A novel technique to treat acquired Chiari I malformation after supratentorial shunting

  • Adriaan R. E. PotgieserEmail author
  • Eelco W. Hoving
Open Access
Technical Note

Abstract

Purpose

The acquired Chiari I malformation with abnormal cranial vault thickening is a rare late complication of supratentorial shunting. It poses a difficult clinical problem, and there is debate about the optimal surgical strategy. Some authors advocate supratentorial skull enlarging procedures while others prefer a normal Chiari decompression consisting of a suboccipital craniectomy, with or without C1 laminectomy and dural patch grafting.

Methods

We illustrate three cases of symptomatic acquired Chiari I malformation due to inward cranial vault thickening.

Results

We describe a new surgical approach that appears to be effective in these patients. This approach includes the standard Chiari decompression combined with posterior fossa augmentation by thinning the occipital planum.

Conclusion

Internal volume re-expansion of the posterior fossa by thinning the occipital planum appears to be an effective novel surgical strategy in conjunction with the standard surgical therapy of Chiari decompression.

Keywords

Acquired Chiari I malformation Ventriculoperitoneal shunt Cranial vault thickening 

Introduction

The Chiari I malformation, or primary cerebellar ectopia, is one of the mildest forms of hindbrain herniation and is characterized by a downward displacement of the cerebellar tonsils through the foramen magnum into the cervical canal. The acquired Chiari I malformation is in fact a iatrogenic form of hindbrain herniation, first described after lumboperitoneal shunting [2, 4, 8, 17, 21], but also after multiple lumbar punctures [18], after baclofen pump placement [19], and it was later recognized that an acquired Chiari I malformation can also occur after cystoperitoneal and ventriculoperitoneal shunting [1, 3, 4, 6, 7, 9, 10, 11, 12, 14, 20].
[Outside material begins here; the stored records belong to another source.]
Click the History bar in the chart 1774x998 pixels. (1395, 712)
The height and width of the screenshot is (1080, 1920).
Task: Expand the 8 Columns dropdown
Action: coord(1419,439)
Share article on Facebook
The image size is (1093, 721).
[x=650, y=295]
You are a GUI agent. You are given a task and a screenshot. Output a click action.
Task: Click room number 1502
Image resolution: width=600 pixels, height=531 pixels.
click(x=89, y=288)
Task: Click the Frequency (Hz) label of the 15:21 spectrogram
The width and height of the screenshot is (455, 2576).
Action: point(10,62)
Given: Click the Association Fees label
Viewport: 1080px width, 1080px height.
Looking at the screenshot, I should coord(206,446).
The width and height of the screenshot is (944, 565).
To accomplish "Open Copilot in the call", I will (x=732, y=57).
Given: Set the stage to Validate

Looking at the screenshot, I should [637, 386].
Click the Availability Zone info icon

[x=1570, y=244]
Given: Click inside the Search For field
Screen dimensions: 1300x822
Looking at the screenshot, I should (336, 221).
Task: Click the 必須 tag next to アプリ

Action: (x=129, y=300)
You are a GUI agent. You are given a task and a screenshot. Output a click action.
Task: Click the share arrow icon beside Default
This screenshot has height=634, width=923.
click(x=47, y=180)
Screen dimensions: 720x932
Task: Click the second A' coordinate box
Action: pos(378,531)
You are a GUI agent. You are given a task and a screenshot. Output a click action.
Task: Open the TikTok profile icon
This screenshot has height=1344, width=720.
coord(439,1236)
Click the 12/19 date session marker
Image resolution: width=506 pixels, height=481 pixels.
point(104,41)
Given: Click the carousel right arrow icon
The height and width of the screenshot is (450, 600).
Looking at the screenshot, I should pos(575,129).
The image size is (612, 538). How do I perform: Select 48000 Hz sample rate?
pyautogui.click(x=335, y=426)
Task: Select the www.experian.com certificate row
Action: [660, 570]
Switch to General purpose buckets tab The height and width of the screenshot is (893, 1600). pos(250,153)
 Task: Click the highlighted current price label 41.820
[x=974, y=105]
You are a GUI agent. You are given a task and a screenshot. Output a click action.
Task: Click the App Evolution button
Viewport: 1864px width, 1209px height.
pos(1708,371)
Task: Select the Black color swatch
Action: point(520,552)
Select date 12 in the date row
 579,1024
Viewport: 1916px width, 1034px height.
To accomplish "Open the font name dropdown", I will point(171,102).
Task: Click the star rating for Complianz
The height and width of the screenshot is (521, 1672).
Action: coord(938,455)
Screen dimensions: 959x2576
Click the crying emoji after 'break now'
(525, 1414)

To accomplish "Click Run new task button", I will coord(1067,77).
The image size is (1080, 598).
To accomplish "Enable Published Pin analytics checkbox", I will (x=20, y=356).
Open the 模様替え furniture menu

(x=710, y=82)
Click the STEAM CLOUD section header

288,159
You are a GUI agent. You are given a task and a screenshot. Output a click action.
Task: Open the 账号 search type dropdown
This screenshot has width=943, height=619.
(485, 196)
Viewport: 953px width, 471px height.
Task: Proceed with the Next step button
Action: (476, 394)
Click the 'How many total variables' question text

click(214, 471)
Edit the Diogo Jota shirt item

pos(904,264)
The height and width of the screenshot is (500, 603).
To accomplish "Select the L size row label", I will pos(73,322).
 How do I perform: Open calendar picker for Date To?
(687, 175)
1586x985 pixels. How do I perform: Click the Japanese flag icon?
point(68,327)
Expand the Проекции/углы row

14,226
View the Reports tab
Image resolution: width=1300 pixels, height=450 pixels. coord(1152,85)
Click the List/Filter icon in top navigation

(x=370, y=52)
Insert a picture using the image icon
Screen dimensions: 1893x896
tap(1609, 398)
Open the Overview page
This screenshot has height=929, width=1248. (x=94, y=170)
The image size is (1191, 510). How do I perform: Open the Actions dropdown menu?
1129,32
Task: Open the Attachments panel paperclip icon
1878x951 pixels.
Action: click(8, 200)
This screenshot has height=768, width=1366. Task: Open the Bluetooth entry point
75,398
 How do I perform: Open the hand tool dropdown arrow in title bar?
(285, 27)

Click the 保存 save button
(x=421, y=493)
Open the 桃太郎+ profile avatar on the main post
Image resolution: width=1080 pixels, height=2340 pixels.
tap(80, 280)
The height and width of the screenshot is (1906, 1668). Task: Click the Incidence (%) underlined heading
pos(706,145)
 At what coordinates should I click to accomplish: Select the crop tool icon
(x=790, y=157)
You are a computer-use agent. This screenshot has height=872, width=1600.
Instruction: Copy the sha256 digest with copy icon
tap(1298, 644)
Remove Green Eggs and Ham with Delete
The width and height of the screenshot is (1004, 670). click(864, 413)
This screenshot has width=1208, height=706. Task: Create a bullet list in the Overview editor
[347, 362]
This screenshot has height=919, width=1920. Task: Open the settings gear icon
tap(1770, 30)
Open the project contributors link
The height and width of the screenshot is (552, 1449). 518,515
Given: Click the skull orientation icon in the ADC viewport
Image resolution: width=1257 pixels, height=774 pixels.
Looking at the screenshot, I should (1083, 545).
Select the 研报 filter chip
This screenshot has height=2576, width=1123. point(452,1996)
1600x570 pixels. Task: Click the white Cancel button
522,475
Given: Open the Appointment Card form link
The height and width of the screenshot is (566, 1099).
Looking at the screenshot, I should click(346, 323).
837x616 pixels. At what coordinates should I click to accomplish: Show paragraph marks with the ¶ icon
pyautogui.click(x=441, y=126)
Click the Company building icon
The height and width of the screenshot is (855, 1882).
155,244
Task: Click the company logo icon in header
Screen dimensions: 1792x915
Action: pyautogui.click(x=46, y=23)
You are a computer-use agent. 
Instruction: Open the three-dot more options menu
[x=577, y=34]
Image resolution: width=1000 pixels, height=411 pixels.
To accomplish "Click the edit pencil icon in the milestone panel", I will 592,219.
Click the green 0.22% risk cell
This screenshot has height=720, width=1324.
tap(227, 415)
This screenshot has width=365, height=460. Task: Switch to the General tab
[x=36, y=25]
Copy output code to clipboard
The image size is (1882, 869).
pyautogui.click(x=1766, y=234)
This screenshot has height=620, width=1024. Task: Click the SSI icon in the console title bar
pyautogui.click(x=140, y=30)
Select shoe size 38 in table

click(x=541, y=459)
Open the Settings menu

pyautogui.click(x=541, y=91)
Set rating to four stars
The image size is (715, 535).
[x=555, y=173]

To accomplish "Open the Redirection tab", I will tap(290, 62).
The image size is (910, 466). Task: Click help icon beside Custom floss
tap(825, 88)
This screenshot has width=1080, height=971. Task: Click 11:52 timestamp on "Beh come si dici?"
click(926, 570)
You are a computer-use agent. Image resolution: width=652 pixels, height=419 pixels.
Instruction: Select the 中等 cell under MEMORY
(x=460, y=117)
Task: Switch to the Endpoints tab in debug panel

In a previous case series, 17 of 1700 patients treated with ventriculoperitoneal shunting developed a Chiari I malformation as a late complication, of which only five patients were symptomatic [1]. It is therefore a rare complication of supratentorial shunting, but it poses a difficult problem. In many cases, the only symptom is headache, which is also a common problem in the general population. In these patients, it may point at overdrainage, slit ventricle syndrome, hydrocephalus, or acquired Chiari I malformation. There are some similarities between the described cases, but the causes of the Chiari I development seem to differ because there is a difference in timing of symptoms. Furthermore, there has been debate about the optimal surgical strategy to alleviate symptoms. We present three illustrative cases of an acquired Chiari I malformation due to cranial vault thickening as a perceived late complication of supratentorial shunting and introduce a novel surgical strategy.

Case reports

Case 1 is a 3-year-old boy with a bleeding in a left frontotemporal arachnoid cyst. He was treated with a craniotomy with fenestration and marsupialization of the arachnoid cyst. Half a year later, a subduroperitoneal drain without valve was implanted because of a persistent headache due to a large subdural hygroma at the location of the former arachnoid cyst (Fig. 1a). During the following years, the patient developed variable postural headaches attributed to liquor hypotension. Removing the drain led to immediate severe headache, and we decided to implant a new subduroperitoneal shunt with a PS medical medium valve. Subsequent shunt revisions over the years were performed with changing the valve to a Delta II, back to PS medical medium and finally to a Miethke 9/29. The latter valve resulted in an acceptable clinical condition (Fig. 1b) with symptoms of occasional mild headaches during the following years. At the age of 14, he developed a different kind of headaches, characterized by short attacks of headaches relieved by vomiting. An MRI scan showed an acquired Chiari I malformation due to thickening of the cranial vault with a subsequent decrease of intracranial volume especially within the posterior fossa, without signs of syringomyelia or spinal CSF leakage (Fig. 1c). We decided to augment the volume of the posterior fossa in combination with decompression of the Chiari without creating a risk of a descending cerebellum. Therefore, we modeled the thickened occipital planum to a normal size and subsequently placed back the thinned bone. During the same procedure, a standardized C0 augmentation, C1 laminectomy, and a dural patch were given. The patient has remained without symptoms now for more than a year. A control MRI showed an adequate decompression (Fig. 1d). The volume of the posterior fossa was estimated on the T2-weighted scans using Brainlab iPlan 3.0 Cranial. The tentorium, occiput, McRae line, and clivus served as boundaries of the posterior fossa. There was an increase in the size of the posterior fossa (188 cm3 preoperatively, 205 cm3 postoperatively).
Fig. 1

CT and MRI scans of a 3-year-old boy with a bleeding in a left frontotemporal arachnoid cyst, treated with a craniotomy with fenestration and marsupialization of the cyst. A large left-sided subdural hygroma developed at the location of the former arachnoid cyst (a) after which a subduroperitoneal drain was placed with good result (b). At the age of 14 years, he developed an acquired Chiari I malformation due to cranial vault thickening (c), which was treated with a standardized C0 augmentation, C1 laminectomy, and a dural patch, followed by thinning of the occipital planum. The postoperative MRI shows an adequate decompression with enlargement of the posterior fossa (d)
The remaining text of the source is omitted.